How to Improve FM Radio Signal With Wire

By Jennifer Brown

Nothing is worse than listening to your favorite song on the radio and having static overtake the airwaves. If you in a car, there's not much you can do but change the station. But if you're at home, or somewhere else that isn't mobile, an easy solution is to make your own wire antenna to attach to your radio. Of course, make sure you're utilizing the antenna your radio already has by making sure it's fully extended and you've tried moving it in various locations to get the best signal.

Things You'll Need

  • 30 feet of 300-ohm twin-lead wire
  • Soldering iron
  • Electrical tape
  • Wire strippers
  • Wire cutters

Building Your Antenna

Step 1

Cut 20 feet off of your ohm twin-lead wire and place the extra wire aside. You'll need the extra wire later.

Step 2

Strip both ends of your 20-foot wire with your wire stripper so 1/2 to 1 inch of bare wire is exposed per end.

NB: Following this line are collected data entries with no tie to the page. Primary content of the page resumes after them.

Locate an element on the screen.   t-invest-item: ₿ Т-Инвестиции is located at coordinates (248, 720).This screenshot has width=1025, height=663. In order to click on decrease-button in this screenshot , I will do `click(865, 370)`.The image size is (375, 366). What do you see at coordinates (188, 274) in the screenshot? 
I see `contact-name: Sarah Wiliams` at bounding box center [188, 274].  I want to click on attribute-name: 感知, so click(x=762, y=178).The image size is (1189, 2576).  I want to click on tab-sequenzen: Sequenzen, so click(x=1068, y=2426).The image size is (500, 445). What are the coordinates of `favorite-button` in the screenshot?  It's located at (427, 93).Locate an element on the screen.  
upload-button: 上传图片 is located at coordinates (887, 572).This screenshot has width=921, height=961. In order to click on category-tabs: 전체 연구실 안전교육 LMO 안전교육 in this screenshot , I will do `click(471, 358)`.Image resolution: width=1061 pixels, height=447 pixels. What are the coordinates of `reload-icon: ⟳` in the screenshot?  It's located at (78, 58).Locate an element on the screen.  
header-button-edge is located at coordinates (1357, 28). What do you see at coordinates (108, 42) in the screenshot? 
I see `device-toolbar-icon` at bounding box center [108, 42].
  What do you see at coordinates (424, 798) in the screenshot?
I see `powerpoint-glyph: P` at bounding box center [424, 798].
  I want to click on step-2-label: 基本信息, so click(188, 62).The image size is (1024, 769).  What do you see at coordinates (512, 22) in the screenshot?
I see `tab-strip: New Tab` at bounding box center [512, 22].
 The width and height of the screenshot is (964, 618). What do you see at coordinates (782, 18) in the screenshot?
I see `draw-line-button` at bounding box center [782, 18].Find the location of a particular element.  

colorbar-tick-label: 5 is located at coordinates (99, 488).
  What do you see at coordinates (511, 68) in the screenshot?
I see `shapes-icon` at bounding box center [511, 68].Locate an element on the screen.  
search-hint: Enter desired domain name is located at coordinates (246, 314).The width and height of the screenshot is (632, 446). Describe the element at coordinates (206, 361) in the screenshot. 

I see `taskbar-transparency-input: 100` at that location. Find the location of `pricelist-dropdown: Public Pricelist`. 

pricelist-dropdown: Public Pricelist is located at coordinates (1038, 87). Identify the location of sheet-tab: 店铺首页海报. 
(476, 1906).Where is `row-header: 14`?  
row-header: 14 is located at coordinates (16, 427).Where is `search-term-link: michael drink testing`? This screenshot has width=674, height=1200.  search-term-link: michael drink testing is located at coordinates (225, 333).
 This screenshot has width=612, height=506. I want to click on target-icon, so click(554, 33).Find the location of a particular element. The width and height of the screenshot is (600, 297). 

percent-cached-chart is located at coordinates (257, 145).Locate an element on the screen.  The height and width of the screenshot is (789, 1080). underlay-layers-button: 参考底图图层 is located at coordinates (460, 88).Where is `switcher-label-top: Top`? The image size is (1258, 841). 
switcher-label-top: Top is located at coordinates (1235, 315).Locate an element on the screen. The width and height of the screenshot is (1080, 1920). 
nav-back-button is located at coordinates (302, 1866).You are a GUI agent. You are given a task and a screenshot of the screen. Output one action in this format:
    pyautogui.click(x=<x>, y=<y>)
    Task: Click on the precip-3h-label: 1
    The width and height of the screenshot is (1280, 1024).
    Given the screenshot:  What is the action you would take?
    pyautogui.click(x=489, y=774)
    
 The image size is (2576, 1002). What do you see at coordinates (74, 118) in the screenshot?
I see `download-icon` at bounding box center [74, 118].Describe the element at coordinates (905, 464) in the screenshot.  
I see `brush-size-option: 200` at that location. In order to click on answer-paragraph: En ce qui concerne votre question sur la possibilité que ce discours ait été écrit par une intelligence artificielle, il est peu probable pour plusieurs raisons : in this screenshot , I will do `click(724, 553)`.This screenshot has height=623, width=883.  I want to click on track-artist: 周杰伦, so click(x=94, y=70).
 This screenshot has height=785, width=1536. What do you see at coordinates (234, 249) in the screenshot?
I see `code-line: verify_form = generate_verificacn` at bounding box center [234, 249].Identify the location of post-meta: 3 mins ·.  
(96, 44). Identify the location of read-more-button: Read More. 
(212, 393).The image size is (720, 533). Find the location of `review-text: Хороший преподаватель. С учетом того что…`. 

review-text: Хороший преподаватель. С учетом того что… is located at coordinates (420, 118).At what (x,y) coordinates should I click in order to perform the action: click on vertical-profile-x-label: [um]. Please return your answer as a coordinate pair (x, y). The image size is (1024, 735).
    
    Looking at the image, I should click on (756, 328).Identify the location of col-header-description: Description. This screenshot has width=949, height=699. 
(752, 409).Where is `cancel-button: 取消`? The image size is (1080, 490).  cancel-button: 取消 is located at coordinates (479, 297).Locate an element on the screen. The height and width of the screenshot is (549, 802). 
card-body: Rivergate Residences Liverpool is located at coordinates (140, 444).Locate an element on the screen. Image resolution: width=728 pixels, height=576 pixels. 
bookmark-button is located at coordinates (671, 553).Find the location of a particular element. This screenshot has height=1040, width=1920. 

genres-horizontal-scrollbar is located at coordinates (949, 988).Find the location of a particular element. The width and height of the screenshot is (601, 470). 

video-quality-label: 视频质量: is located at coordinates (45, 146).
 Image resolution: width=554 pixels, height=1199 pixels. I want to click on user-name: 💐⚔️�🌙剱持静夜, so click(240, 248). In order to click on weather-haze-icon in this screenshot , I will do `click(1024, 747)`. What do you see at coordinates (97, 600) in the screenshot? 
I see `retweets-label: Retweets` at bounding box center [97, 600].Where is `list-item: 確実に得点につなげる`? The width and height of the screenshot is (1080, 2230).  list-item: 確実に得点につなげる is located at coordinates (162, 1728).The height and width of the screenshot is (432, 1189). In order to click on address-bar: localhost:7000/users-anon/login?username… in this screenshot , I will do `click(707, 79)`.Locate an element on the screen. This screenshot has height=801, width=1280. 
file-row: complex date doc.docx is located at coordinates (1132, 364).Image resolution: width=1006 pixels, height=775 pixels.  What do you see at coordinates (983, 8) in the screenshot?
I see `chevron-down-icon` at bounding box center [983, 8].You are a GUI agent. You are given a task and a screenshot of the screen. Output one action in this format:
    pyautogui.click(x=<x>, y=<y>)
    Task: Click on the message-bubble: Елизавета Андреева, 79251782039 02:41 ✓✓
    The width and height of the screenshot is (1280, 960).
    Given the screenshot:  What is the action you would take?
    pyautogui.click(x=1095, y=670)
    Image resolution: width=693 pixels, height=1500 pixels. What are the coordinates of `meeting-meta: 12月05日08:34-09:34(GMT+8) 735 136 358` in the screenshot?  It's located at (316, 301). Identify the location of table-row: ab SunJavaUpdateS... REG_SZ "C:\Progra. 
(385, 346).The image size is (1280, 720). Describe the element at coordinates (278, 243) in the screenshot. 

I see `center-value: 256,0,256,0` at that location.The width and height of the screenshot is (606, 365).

The exposed wire acts a conduit to receive the radio station's air waves and transmit them to your radio.

Step 3

Twist the two exposed wires on each end together tightly. Use your soldering iron to solder each end of your exposed wires.

Step 4

Strip both ends of the remaining 10-foot length of ohm twin-lead wire with your wire strippers in the same manner as the other wire. You'll be connecting the two of them in a moment.

Step 5

Strip away a 2-inch, very thin section out of the middle of the 20-foot ohm twin-lead wire. You want to be sure you only expose one wire in the middle, and not both of them.

Step 6

Twist together one end of the exposed wire on the 10-foot wire and the exposed wire in the middle of the 20-foot wire. Solder the wires together, and bind that section with electrical tape.

Step 7

Connect the antenna to your radio with the ends of the exposed wire on the 10-foot ohm wire. Make sure that end was not twisted together or soldered. Now tack up your wire as high as possible, even going outside a window to climb up the side of the house for best reception.